* Task brief
Where a line contains "1370x585 pixels.", begin there and restate word for word every line to the end of the entries below, pictures excluded.

* Dataset entries

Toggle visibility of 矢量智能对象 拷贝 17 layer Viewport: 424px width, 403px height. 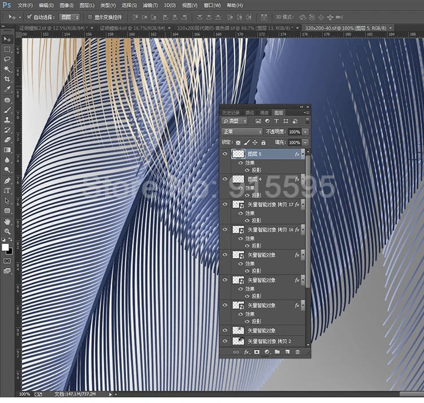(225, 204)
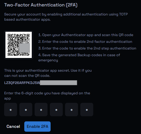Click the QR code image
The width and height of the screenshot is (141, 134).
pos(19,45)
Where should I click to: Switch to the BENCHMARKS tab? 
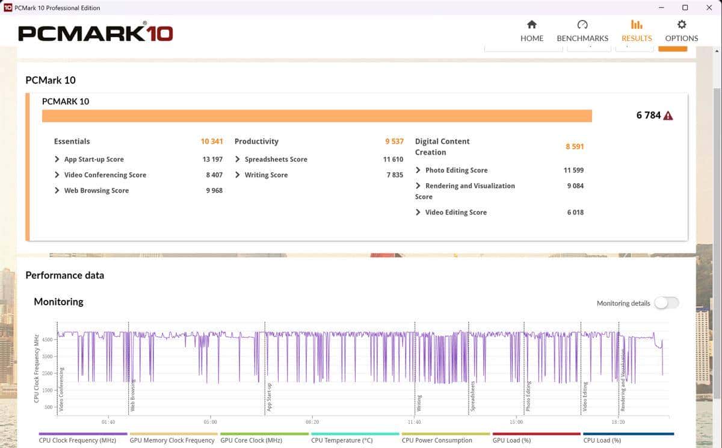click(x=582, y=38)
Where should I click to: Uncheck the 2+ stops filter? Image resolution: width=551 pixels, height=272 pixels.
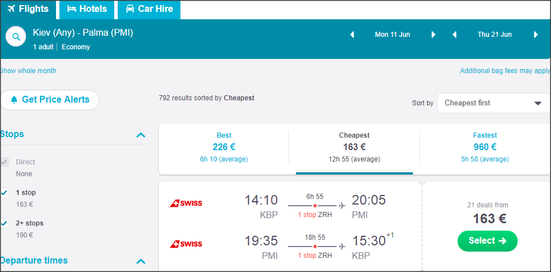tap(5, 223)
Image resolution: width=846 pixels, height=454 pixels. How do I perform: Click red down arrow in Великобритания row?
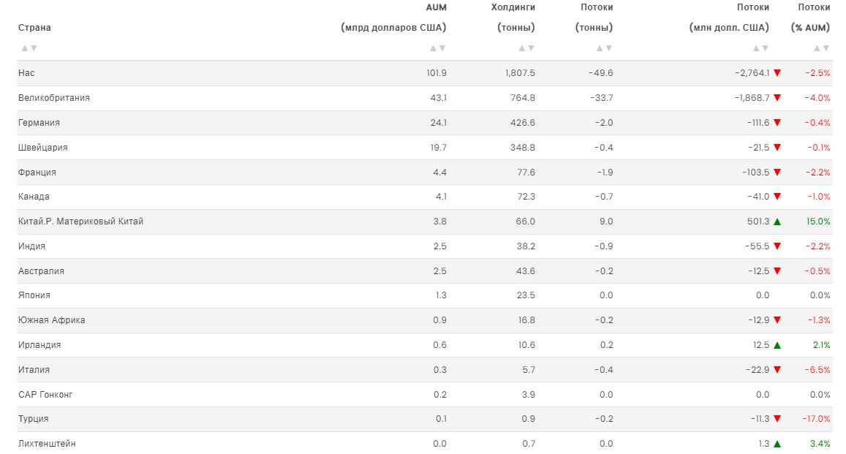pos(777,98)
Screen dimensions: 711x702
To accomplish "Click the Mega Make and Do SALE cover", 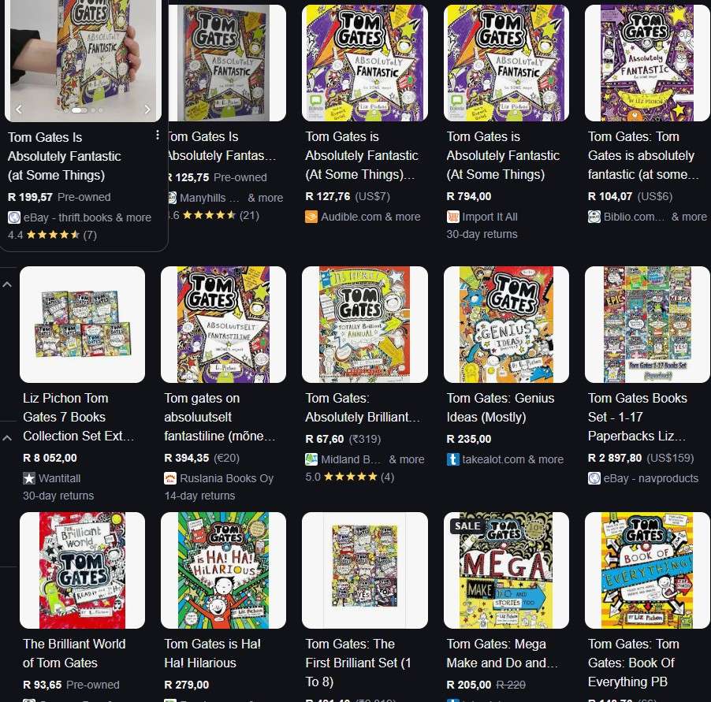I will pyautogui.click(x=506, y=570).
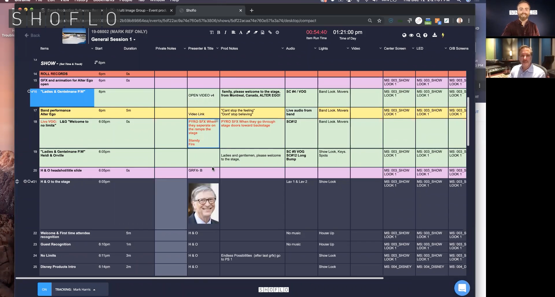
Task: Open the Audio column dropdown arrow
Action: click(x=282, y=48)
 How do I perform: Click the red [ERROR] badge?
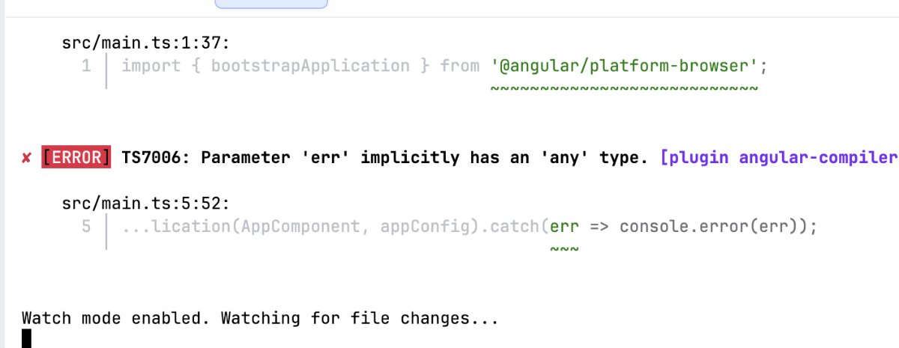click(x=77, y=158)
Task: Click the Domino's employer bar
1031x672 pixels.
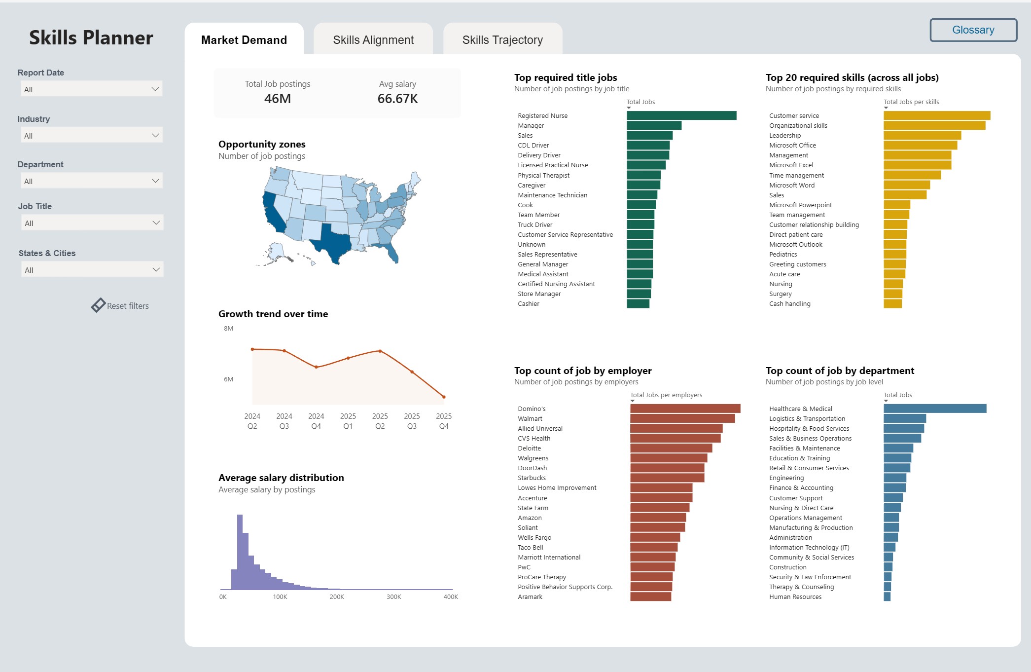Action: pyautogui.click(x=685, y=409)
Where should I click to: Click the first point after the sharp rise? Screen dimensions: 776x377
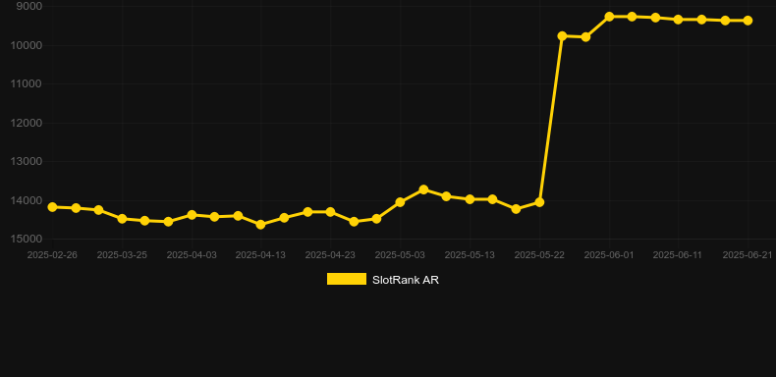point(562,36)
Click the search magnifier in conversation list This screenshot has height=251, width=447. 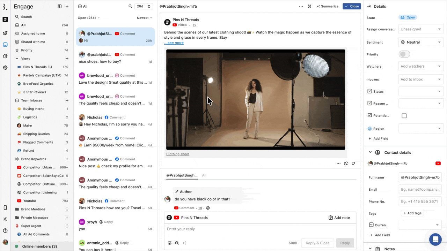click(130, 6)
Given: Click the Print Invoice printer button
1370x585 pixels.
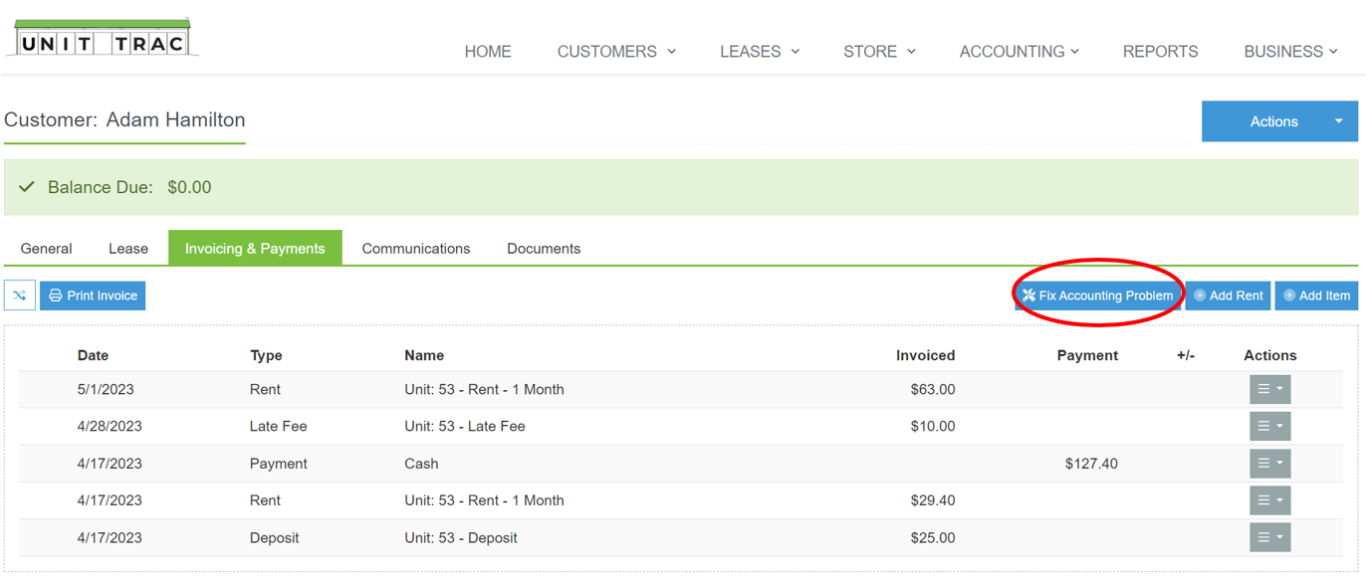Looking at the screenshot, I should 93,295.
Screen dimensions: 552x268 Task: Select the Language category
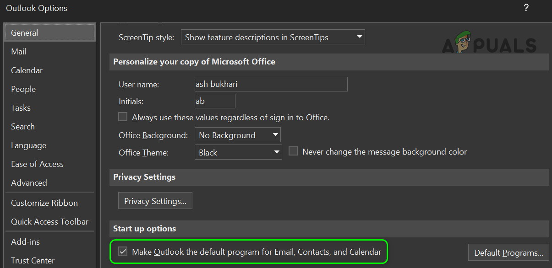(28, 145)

* Finished exercise
1370x585 pixels.
Looking at the screenshot, I should 93,295.
Screen dimensions: 552x268 Task: Select the Language category
(28, 145)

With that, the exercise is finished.